• **EXERCISE**
Reproduce every one of the following rows verbatim, in the order given.

****

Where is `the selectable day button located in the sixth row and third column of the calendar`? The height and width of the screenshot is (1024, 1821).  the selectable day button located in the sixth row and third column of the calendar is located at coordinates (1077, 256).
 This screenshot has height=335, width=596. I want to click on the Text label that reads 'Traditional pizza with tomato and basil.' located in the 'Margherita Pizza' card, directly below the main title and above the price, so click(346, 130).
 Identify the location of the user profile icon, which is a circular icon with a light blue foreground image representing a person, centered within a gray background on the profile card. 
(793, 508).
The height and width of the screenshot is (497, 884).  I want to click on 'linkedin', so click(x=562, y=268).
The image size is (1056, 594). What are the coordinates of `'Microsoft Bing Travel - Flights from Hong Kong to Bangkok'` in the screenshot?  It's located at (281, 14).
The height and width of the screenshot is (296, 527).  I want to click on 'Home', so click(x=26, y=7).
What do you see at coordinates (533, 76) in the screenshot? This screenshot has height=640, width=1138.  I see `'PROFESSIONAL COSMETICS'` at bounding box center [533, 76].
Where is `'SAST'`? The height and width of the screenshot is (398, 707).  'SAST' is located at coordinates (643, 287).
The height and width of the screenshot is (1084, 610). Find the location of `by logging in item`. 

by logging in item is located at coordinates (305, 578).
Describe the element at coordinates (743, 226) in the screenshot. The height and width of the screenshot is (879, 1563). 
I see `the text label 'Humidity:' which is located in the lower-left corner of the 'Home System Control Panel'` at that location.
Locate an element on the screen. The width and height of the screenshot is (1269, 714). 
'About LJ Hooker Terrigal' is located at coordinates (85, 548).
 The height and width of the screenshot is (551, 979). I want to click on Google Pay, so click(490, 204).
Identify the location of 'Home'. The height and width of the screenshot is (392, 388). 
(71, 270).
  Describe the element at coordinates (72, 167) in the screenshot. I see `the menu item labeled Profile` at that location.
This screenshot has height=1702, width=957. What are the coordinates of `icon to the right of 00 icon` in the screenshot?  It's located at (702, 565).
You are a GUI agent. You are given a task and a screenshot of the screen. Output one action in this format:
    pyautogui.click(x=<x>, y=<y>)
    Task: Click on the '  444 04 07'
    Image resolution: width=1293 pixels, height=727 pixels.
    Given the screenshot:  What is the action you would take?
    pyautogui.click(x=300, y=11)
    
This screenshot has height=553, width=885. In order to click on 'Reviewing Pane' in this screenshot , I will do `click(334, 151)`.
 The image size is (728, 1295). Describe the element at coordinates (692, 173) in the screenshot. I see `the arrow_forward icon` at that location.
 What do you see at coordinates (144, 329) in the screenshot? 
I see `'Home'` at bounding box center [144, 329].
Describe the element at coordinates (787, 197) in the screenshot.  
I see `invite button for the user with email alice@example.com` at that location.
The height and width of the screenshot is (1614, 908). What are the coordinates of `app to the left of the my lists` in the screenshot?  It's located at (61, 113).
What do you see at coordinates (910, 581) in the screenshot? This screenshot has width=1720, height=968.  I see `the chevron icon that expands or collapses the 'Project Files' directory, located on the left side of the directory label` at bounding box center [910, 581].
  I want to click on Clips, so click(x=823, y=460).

****

• **ANSWER**
Where is `the selectable day button located in the sixth row and third column of the calendar`? The height and width of the screenshot is (1024, 1821).  the selectable day button located in the sixth row and third column of the calendar is located at coordinates (1077, 256).
 This screenshot has height=335, width=596. I want to click on the Text label that reads 'Traditional pizza with tomato and basil.' located in the 'Margherita Pizza' card, directly below the main title and above the price, so click(346, 130).
 Identify the location of the user profile icon, which is a circular icon with a light blue foreground image representing a person, centered within a gray background on the profile card. 
(793, 508).
The height and width of the screenshot is (497, 884).  I want to click on 'linkedin', so click(x=562, y=268).
The image size is (1056, 594). What are the coordinates of `'Microsoft Bing Travel - Flights from Hong Kong to Bangkok'` in the screenshot?  It's located at (281, 14).
The height and width of the screenshot is (296, 527).  I want to click on 'Home', so click(x=26, y=7).
What do you see at coordinates (533, 76) in the screenshot? This screenshot has height=640, width=1138.  I see `'PROFESSIONAL COSMETICS'` at bounding box center [533, 76].
Where is `'SAST'`? The height and width of the screenshot is (398, 707).  'SAST' is located at coordinates (643, 287).
The height and width of the screenshot is (1084, 610). Find the location of `by logging in item`. 

by logging in item is located at coordinates (305, 578).
Describe the element at coordinates (743, 226) in the screenshot. The height and width of the screenshot is (879, 1563). 
I see `the text label 'Humidity:' which is located in the lower-left corner of the 'Home System Control Panel'` at that location.
Locate an element on the screen. The width and height of the screenshot is (1269, 714). 
'About LJ Hooker Terrigal' is located at coordinates (85, 548).
 The height and width of the screenshot is (551, 979). I want to click on Google Pay, so click(490, 204).
Identify the location of 'Home'. The height and width of the screenshot is (392, 388). 
(71, 270).
  Describe the element at coordinates (72, 167) in the screenshot. I see `the menu item labeled Profile` at that location.
This screenshot has height=1702, width=957. What are the coordinates of `icon to the right of 00 icon` in the screenshot?  It's located at (702, 565).
You are a GUI agent. You are given a task and a screenshot of the screen. Output one action in this format:
    pyautogui.click(x=<x>, y=<y>)
    Task: Click on the '  444 04 07'
    Image resolution: width=1293 pixels, height=727 pixels.
    Given the screenshot:  What is the action you would take?
    pyautogui.click(x=300, y=11)
    
This screenshot has height=553, width=885. In order to click on 'Reviewing Pane' in this screenshot , I will do `click(334, 151)`.
 The image size is (728, 1295). Describe the element at coordinates (692, 173) in the screenshot. I see `the arrow_forward icon` at that location.
 What do you see at coordinates (144, 329) in the screenshot? 
I see `'Home'` at bounding box center [144, 329].
Describe the element at coordinates (787, 197) in the screenshot.  
I see `invite button for the user with email alice@example.com` at that location.
The height and width of the screenshot is (1614, 908). What are the coordinates of `app to the left of the my lists` in the screenshot?  It's located at (61, 113).
What do you see at coordinates (910, 581) in the screenshot? This screenshot has width=1720, height=968.  I see `the chevron icon that expands or collapses the 'Project Files' directory, located on the left side of the directory label` at bounding box center [910, 581].
  I want to click on Clips, so click(x=823, y=460).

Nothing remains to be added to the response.